TAKVALI OLMAYA ÇALIŞMAK ADINA!

Öncelikle Kitabımızın anlaşılması adına Çeviri yapan tüm çevirmenlere Teşekkürü bir borç bilirim. Şu da bilinmelidir ki Hatasız hiçbir çeviri yoktur… Hatasızlık Allah’a mahsustur.

Takvalı olmaya çalışmak adına!

Antik çağlardan günümüze kadar sürekli din adına,  Allah adına hareket ettiklerini iddia eden kişiler-gruplar kendilerini seçkin addedip özel bir zümre oluşturmaya çalışmışlar… Kişisel çıkarımlarını din adına pazarlamışlardır. Nebi- Elçilerin getirdiği mesajlar sürekli kişi ve kurumların tekeline alınmaya çalışılmış halk bu sayede sömürülmüştür. “Sen anlamazsın” diye …
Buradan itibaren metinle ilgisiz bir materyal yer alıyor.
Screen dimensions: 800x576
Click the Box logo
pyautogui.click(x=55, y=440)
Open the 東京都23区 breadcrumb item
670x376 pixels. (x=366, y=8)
Oysa nebi Elçiler asla tekel oluşturmamışlardır halkı sömürmemişlerdir. Nebi- Elçiler,  iletmekle yükümlü oldukları tebliğe-mesaja   önce kendilerinin  uymakla yükümlü olduklarını ve halkı bilinçlendirmek adına hareket ettiklerini ve tebliği iletmekle  yükümlü olduklarını  kitabımızı okudukça anlarız.

 

Sonra onların eserleri üzere, resullerimizi art arda gönderdik. Meryem’in oğlu İsa’yı da onların ardınca gönderdik. Ona İncil’i verdik; ona uyanların gönüllerine şefkat ve merhamet koyduk. Bir bid’at olarak ortaya çıkardıkları ruhbaniyeti, onlar üzerine biz yazmamıştık. Allah’ın rızasını kazanmak için ortaya çıkardılar. Ama ona gerektiği şekilde saygılı olmadılar. Onların, iman edenlerine ödüllerini verdik. Onlardan çoğu yoldan çıkmış olanlardır. (Hadid-27)

 

Her konu okundukça üzerinde çalışıldıkça sindirilir. Kişi sindire sindire okudukça anlar! Sindirilmeyen bilgi sabun köpüğü gibidir. Dünya ve ahret hayatımızı ilgilendiren konuda yapacağımız çalışmalarda böyledir. Nebi- Resullerin tebliğ ettiği kitap/lar da böyledir. Rab kişiyi kapasitesi doğrultusunda sorumlu tutar. Son inen kıyamete kadar korunan Kur’an,  kişiyi yavaş yavaş terbiye eder ve yavaş yavaş sindirerek  KİTABIN  okunmasını   tavsiye eder.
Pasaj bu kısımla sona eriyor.